Each line in the records that mentions the word "computer" needs to be listed.

******************************

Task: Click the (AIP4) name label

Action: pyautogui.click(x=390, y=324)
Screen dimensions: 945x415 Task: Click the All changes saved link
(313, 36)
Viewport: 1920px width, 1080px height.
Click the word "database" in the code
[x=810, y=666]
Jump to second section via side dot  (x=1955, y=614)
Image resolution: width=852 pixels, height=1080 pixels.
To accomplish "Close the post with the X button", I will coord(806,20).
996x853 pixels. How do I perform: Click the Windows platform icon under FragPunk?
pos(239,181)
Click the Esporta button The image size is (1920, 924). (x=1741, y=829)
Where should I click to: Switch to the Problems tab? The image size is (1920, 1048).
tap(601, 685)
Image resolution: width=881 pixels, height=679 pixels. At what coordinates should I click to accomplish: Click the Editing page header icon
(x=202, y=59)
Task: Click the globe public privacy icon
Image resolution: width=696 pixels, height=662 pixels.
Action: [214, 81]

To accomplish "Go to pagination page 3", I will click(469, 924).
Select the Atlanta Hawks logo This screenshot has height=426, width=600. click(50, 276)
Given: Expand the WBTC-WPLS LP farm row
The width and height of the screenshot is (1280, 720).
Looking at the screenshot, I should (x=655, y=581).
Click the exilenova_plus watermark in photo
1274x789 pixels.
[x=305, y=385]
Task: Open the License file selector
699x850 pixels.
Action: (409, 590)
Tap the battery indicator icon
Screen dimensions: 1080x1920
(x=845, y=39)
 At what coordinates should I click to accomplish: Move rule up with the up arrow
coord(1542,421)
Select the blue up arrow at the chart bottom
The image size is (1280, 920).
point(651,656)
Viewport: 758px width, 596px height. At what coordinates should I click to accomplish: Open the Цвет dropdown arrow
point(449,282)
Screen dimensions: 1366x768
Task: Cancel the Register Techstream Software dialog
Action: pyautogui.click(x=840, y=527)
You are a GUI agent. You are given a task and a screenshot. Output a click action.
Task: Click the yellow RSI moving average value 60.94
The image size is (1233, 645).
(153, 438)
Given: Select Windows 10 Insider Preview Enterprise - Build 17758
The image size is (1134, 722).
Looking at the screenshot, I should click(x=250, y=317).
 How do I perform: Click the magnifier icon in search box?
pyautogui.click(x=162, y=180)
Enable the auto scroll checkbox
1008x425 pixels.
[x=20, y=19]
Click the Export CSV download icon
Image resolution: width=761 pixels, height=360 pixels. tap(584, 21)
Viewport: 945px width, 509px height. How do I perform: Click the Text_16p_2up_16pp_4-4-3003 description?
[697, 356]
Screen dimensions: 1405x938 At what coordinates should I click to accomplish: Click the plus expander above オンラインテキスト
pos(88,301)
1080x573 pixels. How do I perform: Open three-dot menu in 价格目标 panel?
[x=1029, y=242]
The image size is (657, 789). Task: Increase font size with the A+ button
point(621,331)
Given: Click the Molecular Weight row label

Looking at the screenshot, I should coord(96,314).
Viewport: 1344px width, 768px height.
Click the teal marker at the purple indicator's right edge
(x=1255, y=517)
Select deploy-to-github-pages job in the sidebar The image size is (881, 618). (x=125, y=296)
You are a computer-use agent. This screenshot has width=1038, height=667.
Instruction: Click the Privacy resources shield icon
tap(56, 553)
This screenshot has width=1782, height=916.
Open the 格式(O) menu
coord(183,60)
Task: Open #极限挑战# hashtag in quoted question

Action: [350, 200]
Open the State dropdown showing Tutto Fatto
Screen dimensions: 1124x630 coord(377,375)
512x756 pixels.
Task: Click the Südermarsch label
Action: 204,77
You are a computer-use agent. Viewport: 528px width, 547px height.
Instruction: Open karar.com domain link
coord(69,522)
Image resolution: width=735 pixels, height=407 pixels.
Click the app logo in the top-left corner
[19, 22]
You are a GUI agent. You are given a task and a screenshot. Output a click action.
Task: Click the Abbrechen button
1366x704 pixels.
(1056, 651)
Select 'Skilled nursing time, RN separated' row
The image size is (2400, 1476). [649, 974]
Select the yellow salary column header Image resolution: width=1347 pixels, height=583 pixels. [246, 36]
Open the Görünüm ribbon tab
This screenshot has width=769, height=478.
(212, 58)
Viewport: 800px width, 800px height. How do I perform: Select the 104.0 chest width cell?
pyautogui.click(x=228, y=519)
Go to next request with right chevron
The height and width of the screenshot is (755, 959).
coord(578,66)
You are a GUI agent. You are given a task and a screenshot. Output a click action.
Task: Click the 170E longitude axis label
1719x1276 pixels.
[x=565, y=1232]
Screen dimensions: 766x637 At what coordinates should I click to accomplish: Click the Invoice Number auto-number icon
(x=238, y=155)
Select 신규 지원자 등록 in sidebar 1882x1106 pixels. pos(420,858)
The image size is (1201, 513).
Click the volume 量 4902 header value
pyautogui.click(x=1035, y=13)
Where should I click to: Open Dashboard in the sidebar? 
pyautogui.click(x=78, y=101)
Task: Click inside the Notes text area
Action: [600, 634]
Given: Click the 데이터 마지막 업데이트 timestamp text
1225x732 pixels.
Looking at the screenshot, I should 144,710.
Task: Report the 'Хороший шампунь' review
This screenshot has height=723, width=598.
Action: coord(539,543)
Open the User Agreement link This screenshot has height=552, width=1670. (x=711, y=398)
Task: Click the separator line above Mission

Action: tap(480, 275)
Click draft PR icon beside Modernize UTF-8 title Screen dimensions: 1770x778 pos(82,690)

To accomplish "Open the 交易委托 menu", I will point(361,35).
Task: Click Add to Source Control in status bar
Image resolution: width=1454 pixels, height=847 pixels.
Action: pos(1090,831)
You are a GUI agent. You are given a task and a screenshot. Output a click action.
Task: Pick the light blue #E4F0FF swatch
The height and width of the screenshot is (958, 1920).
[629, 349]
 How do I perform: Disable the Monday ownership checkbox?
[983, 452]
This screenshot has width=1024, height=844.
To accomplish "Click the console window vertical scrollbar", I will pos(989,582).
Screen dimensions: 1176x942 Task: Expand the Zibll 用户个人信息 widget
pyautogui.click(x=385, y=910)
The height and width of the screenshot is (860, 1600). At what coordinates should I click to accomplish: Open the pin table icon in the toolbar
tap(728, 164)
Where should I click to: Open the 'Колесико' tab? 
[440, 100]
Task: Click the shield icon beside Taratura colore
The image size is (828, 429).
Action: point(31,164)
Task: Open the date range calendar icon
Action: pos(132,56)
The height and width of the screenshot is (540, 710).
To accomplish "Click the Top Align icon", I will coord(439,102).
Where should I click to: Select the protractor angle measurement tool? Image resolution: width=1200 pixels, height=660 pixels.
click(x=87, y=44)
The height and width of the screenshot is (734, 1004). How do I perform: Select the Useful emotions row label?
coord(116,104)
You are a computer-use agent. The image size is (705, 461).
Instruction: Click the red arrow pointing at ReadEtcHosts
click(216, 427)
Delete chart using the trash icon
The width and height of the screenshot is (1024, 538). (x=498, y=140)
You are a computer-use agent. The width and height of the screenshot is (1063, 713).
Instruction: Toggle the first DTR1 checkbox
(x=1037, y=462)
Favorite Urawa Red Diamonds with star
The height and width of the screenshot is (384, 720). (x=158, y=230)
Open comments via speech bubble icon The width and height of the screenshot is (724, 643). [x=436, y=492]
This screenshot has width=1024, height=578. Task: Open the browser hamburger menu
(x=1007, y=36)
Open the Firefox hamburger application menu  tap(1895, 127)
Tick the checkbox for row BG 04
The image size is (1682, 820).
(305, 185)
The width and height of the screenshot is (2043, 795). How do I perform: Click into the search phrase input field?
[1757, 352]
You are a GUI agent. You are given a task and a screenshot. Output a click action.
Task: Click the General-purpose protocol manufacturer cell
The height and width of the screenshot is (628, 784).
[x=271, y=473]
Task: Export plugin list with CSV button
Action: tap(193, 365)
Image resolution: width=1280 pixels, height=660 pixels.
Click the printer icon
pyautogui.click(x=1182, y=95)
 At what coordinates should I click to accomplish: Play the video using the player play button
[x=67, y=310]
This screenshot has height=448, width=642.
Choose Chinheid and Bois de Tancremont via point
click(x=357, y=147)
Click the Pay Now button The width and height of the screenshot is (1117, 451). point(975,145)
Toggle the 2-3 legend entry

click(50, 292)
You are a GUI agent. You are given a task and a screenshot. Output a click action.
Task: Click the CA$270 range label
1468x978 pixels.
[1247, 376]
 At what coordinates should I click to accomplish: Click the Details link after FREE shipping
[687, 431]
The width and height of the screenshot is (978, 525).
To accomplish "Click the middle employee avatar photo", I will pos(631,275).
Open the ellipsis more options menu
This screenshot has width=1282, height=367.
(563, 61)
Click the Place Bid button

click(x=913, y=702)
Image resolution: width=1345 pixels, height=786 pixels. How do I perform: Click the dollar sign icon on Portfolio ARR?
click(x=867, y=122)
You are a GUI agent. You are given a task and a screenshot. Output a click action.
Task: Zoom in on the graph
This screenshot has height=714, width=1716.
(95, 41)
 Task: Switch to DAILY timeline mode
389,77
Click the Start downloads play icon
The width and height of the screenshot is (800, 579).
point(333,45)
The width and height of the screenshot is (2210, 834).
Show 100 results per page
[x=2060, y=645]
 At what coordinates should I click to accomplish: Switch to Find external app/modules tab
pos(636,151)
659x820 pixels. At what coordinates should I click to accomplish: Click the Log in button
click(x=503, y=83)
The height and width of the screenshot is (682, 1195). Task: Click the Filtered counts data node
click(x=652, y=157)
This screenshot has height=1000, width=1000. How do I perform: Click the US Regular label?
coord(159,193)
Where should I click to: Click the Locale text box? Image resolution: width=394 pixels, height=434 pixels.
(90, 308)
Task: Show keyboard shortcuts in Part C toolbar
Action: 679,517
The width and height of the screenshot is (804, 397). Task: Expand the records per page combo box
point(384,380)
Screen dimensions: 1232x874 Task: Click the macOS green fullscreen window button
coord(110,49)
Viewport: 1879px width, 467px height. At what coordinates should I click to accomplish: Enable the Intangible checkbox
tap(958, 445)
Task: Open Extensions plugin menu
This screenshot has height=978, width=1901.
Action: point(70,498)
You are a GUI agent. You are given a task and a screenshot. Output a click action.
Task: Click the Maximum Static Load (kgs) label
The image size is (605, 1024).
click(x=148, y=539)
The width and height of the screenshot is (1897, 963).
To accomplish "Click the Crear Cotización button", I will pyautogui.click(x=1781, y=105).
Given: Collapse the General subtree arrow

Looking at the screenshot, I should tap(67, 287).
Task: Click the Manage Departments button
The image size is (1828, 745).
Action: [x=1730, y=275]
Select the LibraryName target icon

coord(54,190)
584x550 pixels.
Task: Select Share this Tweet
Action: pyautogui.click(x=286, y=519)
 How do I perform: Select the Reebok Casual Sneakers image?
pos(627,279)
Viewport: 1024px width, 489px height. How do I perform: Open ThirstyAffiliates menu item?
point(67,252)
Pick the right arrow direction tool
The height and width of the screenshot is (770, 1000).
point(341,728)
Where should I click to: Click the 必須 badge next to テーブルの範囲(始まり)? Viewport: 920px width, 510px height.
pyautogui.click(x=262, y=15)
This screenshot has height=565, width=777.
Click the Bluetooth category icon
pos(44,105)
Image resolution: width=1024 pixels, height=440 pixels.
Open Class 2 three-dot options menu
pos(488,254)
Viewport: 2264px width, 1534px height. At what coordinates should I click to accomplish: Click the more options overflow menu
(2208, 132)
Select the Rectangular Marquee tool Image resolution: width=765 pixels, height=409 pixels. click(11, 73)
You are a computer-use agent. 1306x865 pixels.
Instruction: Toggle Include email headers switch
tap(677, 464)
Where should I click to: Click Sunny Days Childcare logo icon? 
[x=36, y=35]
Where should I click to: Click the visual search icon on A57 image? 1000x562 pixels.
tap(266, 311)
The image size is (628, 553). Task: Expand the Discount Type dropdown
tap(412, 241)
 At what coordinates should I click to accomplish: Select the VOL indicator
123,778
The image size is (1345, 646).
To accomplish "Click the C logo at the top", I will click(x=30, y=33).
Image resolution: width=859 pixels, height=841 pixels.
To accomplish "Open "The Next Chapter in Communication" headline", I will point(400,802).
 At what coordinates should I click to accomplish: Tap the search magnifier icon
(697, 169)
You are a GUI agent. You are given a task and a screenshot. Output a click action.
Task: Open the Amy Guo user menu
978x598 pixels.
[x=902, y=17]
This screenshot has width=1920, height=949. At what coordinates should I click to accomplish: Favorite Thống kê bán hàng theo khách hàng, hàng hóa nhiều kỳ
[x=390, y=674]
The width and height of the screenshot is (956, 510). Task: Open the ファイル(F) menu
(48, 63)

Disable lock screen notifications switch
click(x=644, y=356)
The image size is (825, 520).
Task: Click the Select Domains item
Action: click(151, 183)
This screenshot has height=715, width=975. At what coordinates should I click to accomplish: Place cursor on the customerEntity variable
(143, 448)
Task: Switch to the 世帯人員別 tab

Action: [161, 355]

******************************

RESPONSE TO THIS TASK:
You are a computer-use agent. This screenshot has width=1038, height=667.
You are a computer-use agent. Viewport: 528px width, 547px height.
You are a computer-use agent. The image size is (705, 461).
You are a computer-use agent. The width and height of the screenshot is (1063, 713).
You are a computer-use agent. 1306x865 pixels.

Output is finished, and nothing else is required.